Hi,

Are there any plans yet to update this module to Drupal 8?

Best regards,
Frank

Comments

Frank Ralf created an issue. See original summary.

dman’s picture

Status: Active » Postponed

Sorry, no.
I haven't been able to imagine a game-plan for upgrading the current system to Drupal8. Too many things have changed, and it would be a total rebuild.
On the way, I'd be moving towards closer compatibility with either Feeds API or Migrate.module., and a plugin system for the processors

Import_html in its current form cannot be ported to Drupal8, and it won't have a new form until I spend at least another year getting up to speed with D8.

Frank Ralf’s picture

Hi Dan,

Thanks for your quick reply. I suspected as much. I'm also just about having a closer look at Drupal 8 myself. IMO making this module compatible to Feeds and/or Migrate makes much sense. Is there anything I can do to move things in that direction? I had a look at the Drupal 8 roadmap for Feeds (#1960800: [meta] Feeds 8.x roadmap) and there's also still a lot to do at that end. So I could have a look at the parts of Feeds where Import HTML might fit in. What do you think?

Best regards,
Frank

dman’s picture

I did formulate something of a roadmap - up to the point where I had so many plans that I didn't know where to start.
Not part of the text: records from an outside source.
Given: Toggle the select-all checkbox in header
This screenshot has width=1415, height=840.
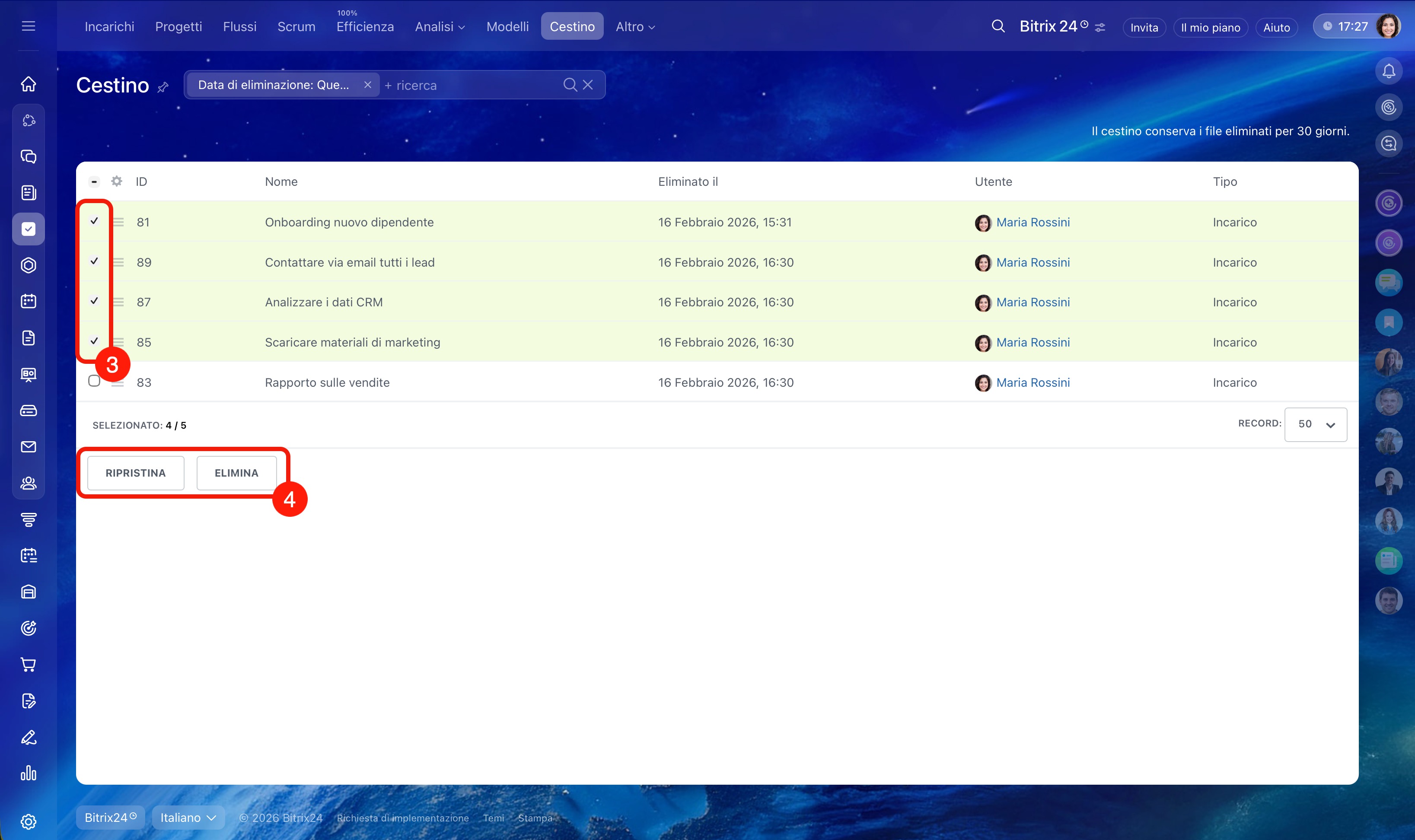Looking at the screenshot, I should (94, 182).
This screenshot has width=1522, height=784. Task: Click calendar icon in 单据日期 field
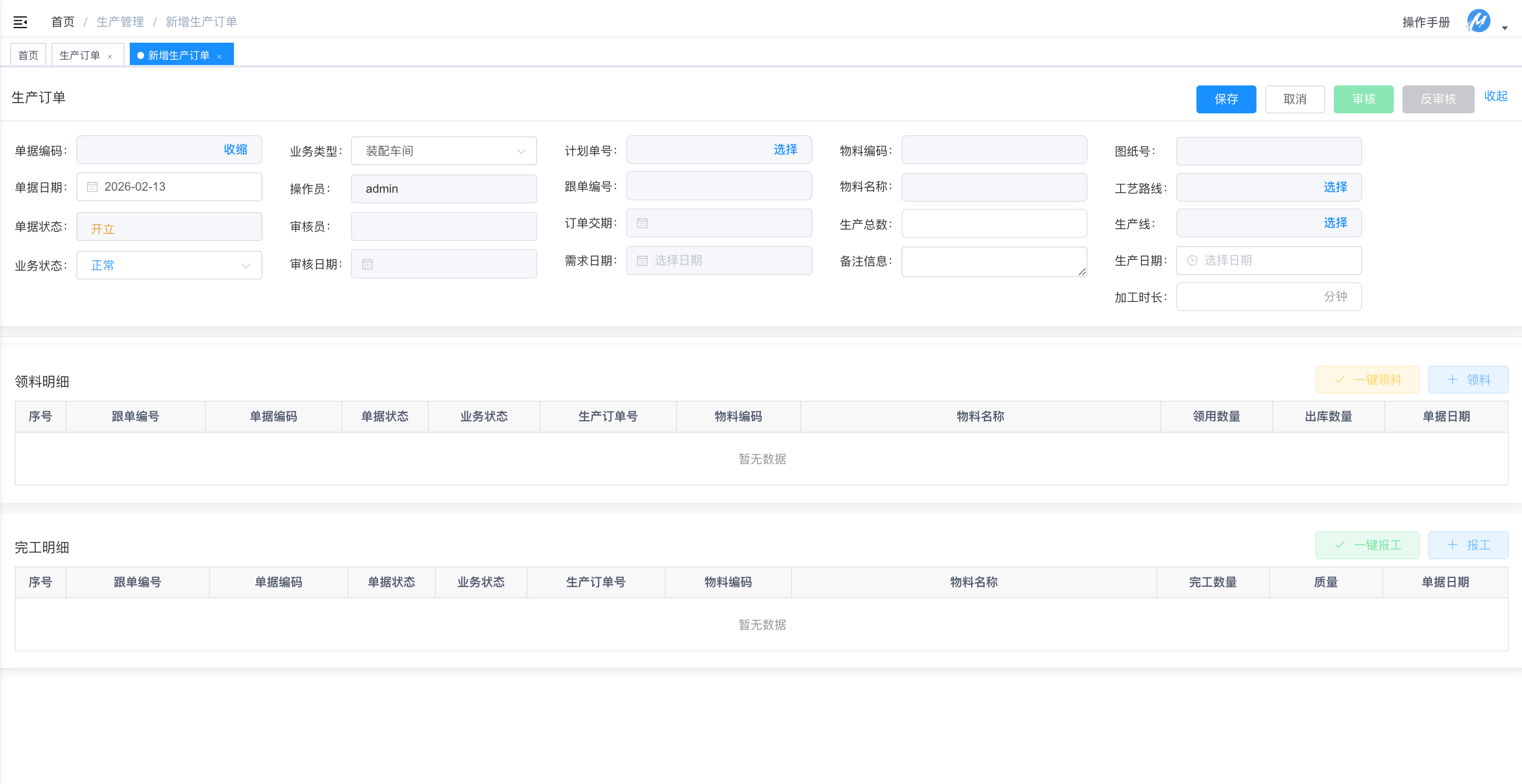(x=92, y=187)
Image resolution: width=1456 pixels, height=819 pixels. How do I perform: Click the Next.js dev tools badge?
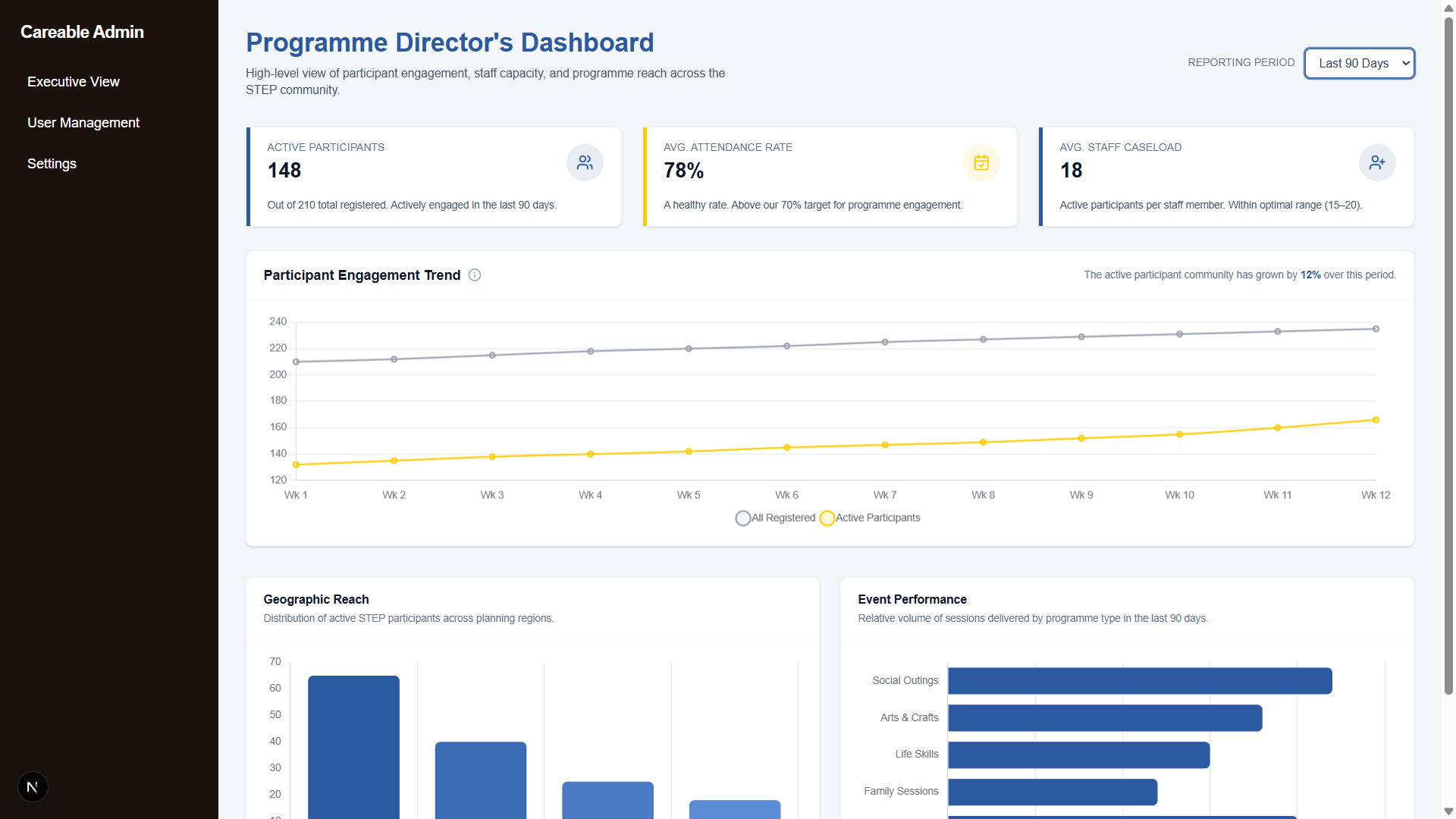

I even did a prototype at one point.

Key ideas included:

  1. There is probably too much that needs to be done at the 'scraping' end to be able to configure the import_html magic as just a Feeds 'fetcher'... So I was considering an alternate UI that dropped in to emulate part the Feeds UI, *by consuming feeds plugins where possible* but just presenting them in different context.
  2. I already had many of the vast collection of data-massaging cleanups abstracted into plugins in D7, and many of these would become feeds_tamper-like plugins. Though I also need a pre-parse and post-import event to hook into as well
  3. I really need to revisit the whole thing using advanced batch API and real, fully-managed task queues - so that scrapes can be paused, monitored, backgrounded and re-run.
  4. I have a trial overhaul of the user interface - a totally graphical point-and-click DOM selector (somewhat like Yahoo! Pipes - or these days, scraper.io and similar) That was actually doing well until the project I was sponsored for fell through.
  5. I thought of hooking in to the https://www.readability.com/ API as one of the plugins to try. I had a proof-of-concept that really worked there.
  6. The D8/Symfony web components and DOM scrapers look like they will give me a load of code reduction
  7. I plan to drop the XSL-centric process that lives at the heart of the system right out. XSL hasn't proven to be as popular as I'd predicted, and in reality, DOMXpath alone does what we most often want. That's what the later plugins I added really brought to the table.
  8. However, a major reason for choosing XSL in the old days was the idea that we would be able to share a 'scraper template' for common website shapes (eg, common alternative CMS's). I'd have to surface our "import configurations" as exportables. Apparently this will be pretty much required by D8 CMI, so that's another thing I don't have to build by hand. Ditto, can drop the existing 'Features' support

However, all of these ideas require getting most of the 'basics' in place first. And I've not even started that journey with D8, and am going to try to do a few much simpler D8 modules first.

Frank Ralf’s picture

Title: Update to Drupal 8? » Drupal 8 port - roadmap sketch

Thanks for this detailed information. I've updated the title of this issue to better match the current content so others interested will find it.

Best regards,
Frank